AIM OF THE TASK ▸ Tell how many lines in the data contain the string "computer", using a single number as the whole reply.

SUPPLIED INFORMATION ▸
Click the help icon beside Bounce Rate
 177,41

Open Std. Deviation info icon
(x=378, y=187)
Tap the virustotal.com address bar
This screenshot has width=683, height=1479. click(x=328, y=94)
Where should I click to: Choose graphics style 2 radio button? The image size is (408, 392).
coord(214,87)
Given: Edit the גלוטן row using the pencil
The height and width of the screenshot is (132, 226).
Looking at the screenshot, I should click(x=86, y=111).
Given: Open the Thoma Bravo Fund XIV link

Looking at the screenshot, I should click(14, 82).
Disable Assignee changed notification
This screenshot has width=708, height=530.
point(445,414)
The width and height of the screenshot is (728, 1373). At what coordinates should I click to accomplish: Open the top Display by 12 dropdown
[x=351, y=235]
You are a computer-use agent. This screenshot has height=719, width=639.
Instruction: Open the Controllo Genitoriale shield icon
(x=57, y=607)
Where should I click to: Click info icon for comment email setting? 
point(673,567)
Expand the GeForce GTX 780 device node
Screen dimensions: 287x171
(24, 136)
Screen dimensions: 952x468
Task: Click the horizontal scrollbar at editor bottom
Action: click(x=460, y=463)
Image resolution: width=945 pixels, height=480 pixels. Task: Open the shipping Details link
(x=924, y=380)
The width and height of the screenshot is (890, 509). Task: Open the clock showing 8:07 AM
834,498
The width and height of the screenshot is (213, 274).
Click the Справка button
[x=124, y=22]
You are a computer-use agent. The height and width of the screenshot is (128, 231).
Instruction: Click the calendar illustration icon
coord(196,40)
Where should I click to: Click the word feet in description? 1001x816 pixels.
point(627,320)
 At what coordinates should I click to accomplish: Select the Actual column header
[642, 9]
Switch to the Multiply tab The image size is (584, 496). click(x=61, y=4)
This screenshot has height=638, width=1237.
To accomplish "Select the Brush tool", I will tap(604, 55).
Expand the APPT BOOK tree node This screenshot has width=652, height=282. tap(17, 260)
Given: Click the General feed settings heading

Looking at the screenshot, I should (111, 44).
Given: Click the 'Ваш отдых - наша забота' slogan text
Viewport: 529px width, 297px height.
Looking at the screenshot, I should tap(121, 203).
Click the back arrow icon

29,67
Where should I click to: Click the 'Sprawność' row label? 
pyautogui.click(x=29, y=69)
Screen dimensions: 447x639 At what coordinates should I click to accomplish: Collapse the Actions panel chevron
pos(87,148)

WRITTEN RESPONSE ▸ 2